DNA错配修复在保证DNA复制的忠实性方面发挥重要作用,Multα是真核生物错配修复过程中的重要蛋白质,它和其它蛋白质的相互作用可能由其构象变化所调节。Sacho等人用原子力显微镜直接观察到了Mutlα的构象变化,该研究结果以封面文章的形式发表在1月18日的《分子细胞》上。
Multα是原核生物中Mult的同源蛋白质,是由Mlh1和Pms2(酵母中为Pms1)构成的异源双聚体,每个单体均包括一个C末端二聚体结构域和N末端ATP酶结构域。Mutl及其同源体属于GHL ATP酶家族,该家族的蛋白质会由于ATP的结合或(和)水解发生构象变化,这和细胞中信号转导途径相关。
以往研究表明ATP的结合可能导致Mutlα的构象变化,并由此调节其于其它蛋白质的相互作用,激活下游的蛋白因子启动DNA错配修复过程,但这些推断仅源于对分离的蛋白质部分结构域的晶体衍射和尺寸排阻色谱以及间接的生物化学分析,缺乏直接的证据。
来自美国北卡罗来纳大学等多家研究机构的科学家用原子力显微镜观测了酵母和人类Multα整个分子的构象,结果发现二者均存在四种构象,ATP和ADP的结合均能够改变其构象。用部分水解等生物化学分析方法,发现在溶液中ATP的结合也能够改变Multα的构象。该构象变化涉及大量二级结构的改变。
为检测Multα构象变化是否必需ATP的水解,研究人员进一步对缺乏ATP水解酶活性的Multα突变体进行研究,并且用不可水解的ATP同源物AMPPNP做比较研究,结果表明ATP构象变化是由ATP的结合所引起,而非ATP水解。
据推测,Multα的四种构想可能和ATP的结合、水解和释放过程相关,Multα通过构象变化暴露或隐藏部分结构,从而改变同其它蛋白质间的相互作用。(科学网 穆宏平/编译)
(《分子细胞》(Molecular Cell),Vol 29, 112-121, 18 January 2008,Elizabeth J. Sacho, Dorothy A. Erie)
生物谷推荐英文原文:
Molecular Cell, Vol 29, 112-121, 18 January 2008
Article
Direct Visualization of Asymmetric Adenine Nucleotide-Induced Conformational Changes in MutLα
Elizabeth J. Sacho,1 Farid A. Kadyrov,4 Paul Modrich,3,4 Thomas A. Kunkel,5 and Dorothy A. Erie1,2,
1 Department of Chemistry, University of North Carolina at Chapel Hill, Chapel Hill, NC 27599, USA
2 Curriculum in Applied and Materials Sciences, University of North Carolina at Chapel Hill, Chapel Hill, NC 27599, USA
3 Howard Hughes Medical Institute, Duke University Medical Center, Durham, NC 27710, USA
4 Department of Biochemistry, Duke University Medical Center, Durham, NC 27710, USA
5 Laboratory of Molecular Genetics, National Institute of Environmental Health Sciences, National Institutes of Health, Research Triangle Park, NC 27709, USA
Corresponding author
Dorothy A. Erie
derie@unc.edu
MutLα, the heterodimeric eukaryotic MutL homolog, is required for DNA mismatch repair (MMR) in vivo.
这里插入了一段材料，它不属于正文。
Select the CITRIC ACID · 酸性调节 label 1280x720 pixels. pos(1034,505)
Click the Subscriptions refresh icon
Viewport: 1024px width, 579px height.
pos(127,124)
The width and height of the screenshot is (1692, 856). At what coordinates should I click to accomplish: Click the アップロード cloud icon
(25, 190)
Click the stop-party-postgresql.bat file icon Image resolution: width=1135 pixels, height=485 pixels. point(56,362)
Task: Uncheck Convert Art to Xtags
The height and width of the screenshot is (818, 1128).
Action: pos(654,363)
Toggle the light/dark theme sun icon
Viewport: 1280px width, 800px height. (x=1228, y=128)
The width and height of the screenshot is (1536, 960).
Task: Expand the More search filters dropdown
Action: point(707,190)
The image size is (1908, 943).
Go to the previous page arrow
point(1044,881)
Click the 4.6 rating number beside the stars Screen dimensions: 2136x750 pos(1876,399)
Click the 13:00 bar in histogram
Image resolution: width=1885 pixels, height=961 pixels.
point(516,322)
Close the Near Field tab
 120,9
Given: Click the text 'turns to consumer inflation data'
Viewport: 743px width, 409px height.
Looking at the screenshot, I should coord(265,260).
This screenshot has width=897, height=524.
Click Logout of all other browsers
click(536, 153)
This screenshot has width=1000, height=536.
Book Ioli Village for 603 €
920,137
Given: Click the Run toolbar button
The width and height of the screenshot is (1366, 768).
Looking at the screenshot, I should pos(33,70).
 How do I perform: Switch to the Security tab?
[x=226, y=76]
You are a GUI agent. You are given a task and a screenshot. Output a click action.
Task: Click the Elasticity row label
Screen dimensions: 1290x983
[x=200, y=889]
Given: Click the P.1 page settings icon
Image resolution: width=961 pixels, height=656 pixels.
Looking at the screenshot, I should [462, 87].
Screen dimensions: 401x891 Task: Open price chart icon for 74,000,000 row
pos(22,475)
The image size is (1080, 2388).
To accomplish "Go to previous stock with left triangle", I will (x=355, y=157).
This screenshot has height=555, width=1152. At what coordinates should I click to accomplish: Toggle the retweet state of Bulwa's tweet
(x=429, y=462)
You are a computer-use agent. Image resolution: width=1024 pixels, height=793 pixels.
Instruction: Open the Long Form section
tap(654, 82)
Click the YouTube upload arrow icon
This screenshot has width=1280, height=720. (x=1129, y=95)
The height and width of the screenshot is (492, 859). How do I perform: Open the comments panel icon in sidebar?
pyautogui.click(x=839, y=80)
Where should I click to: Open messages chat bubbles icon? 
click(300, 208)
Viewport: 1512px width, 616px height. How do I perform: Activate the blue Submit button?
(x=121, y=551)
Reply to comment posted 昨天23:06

It has been suggested that conformational changes, modulated by adenine nucleotides, mediate the interactions of MutLα with other proteins in the MMR pathway, coordinating the recognition of DNA mismatches by MutSα and the activation of MutLα with the downstream events that lead to repair. Thus far, the only evidence for these conformational changes has come from X-ray crystallography of isolated domains, indirect biochemical analyses, and comparison to other members of the GHL ATPase family to which MutLα belongs. Using atomic force microscopy (AFM), coupled with biochemical techniques, we demonstrate that adenine nucleotides induce large asymmetric conformational changes in full-length yeast and human MutLα and that these changes are associated with significant increases in secondary structure. These data reveal an ATPase cycle in which sequential nucleotide binding, hydrolysis, and release modulate the conformational states of MutLα.